Other animals were NOT so lucky…
Summer 1914: Shrewsbury.
A heatwaves sweeps the country in the last week of June and first week of July as the Royal Agricultural Show comes to Shrewsbury and welcomes King George V.
But while he was tipping his hat to the excited dense crowds who had packed in to see him – others were breathing a sigh of relief that rain overnight and in the morning had cooled the searing ground and stifling air.
Tuesday 30th June ( Three days earlier): The opening day of the show, which tours the country, saw a higher than usual attendance with 2,166 people piling through the gates.
Crowds came from across the country and locals advertised spare rooms and beds in the papers all over the UK – the fact the King was going was no doubt a big draw.
According to the Manchester Courier and Lancashire General Advertiser:
‘Splendid weather ushered in the first day of the Royal Show and the heat was intense’ – ‘The county people attended in great force, and the weather and a multitude of attractions offered made the scene quite unusually gay for the first day of the “Royal“.’
There were more animals than usual too, but the quality was said to be much higher than previous years.
But as the day wore on the heat started to take its toll and the Ambulance Brigade was called into action to help fainting ladies. The animals however, didn’t fare so well.
A number of prize animals, including pigs and “fat, thick-fleeced” sheep overheated and died.
But one champion Tamworth pig got lucky as his owner, seeing the carnage around him, took action quickly. He gave the pig a cold bath and then put him under a tap.
The organisers must have been praying the heat would let up for the King’s visit on Friday.
Luckily on Thursday the rain fell and continued though the morning, cooling the ground and the air. The King, a patron of the show and exhibitor, arrived at Shrewsbury Train Station at 12:45, just as the rain stopped.
Shrewsbury was wonderfully decorated to mark the occasion and “a thousand flags draped over the ancient town”.
After he was greeted by officials, he stepped aboard an open carriage, drawn by four smart grey horses, with postilions and scarlet-coated outriders.

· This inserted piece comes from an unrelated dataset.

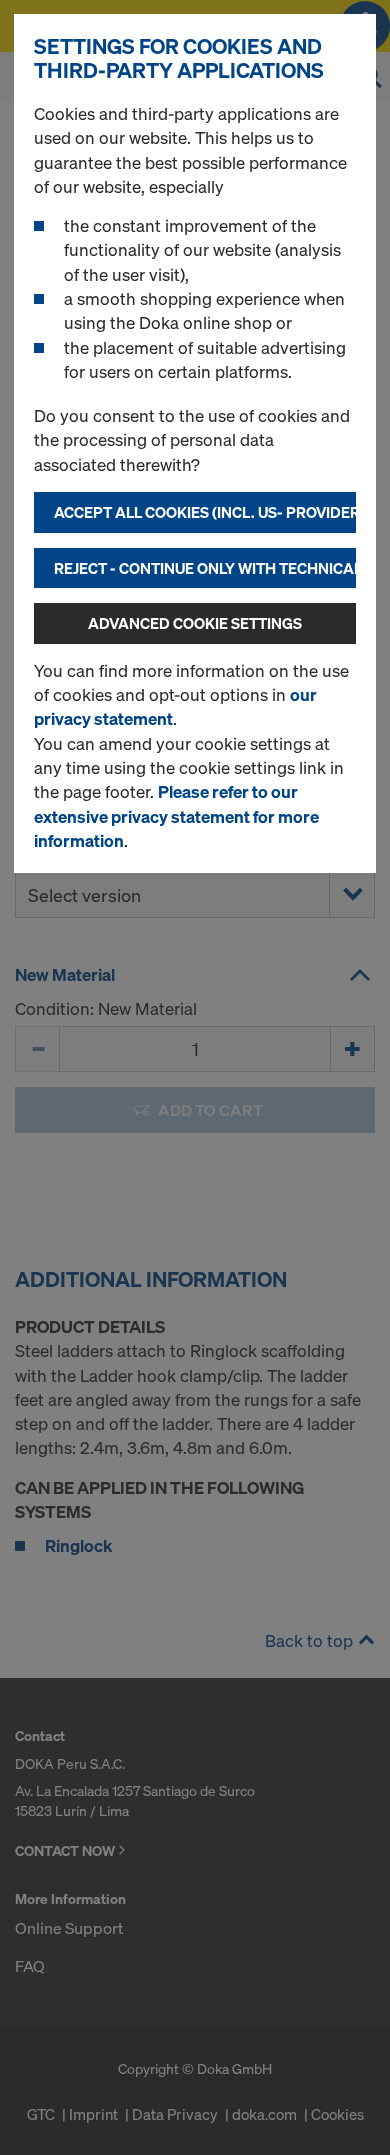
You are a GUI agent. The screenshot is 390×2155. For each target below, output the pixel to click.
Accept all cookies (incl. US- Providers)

The was a mighty shout and joyous peel of bells from the Castle, over which the Royal Standard was floating.
They drove through the town, past Charles Darwin’s statue and the old Shrewsbury School (now the library), down Pride Hill to Irelands Mansion and to the square where the carriage stopped.
A ceremony was performed on a platform in front of the statue of Clive of India. The Sword of the Borough was handed to the King who in response gave the Mayor a letter which read:
After the formalities the royal entourage continued along the High Street, down Wyle Cop and over the very narrow English Bridge. It passed the Abbey and headed to the show ground at the old racecourse in Monkmoor.
The King was greeted by a cheering crowd, a thousand strong, at the entrance, with 25,000 more already having passed through the turnstiles. He spent four hours at the show, watching the show jumping and touring the grounds, before heading back to the station and catching his train at 4.45pm.
It was a memorable occasion for the town and its townfolk, and thank fully a great end to a tough and blisteringly hot week that could have gone badly wrong.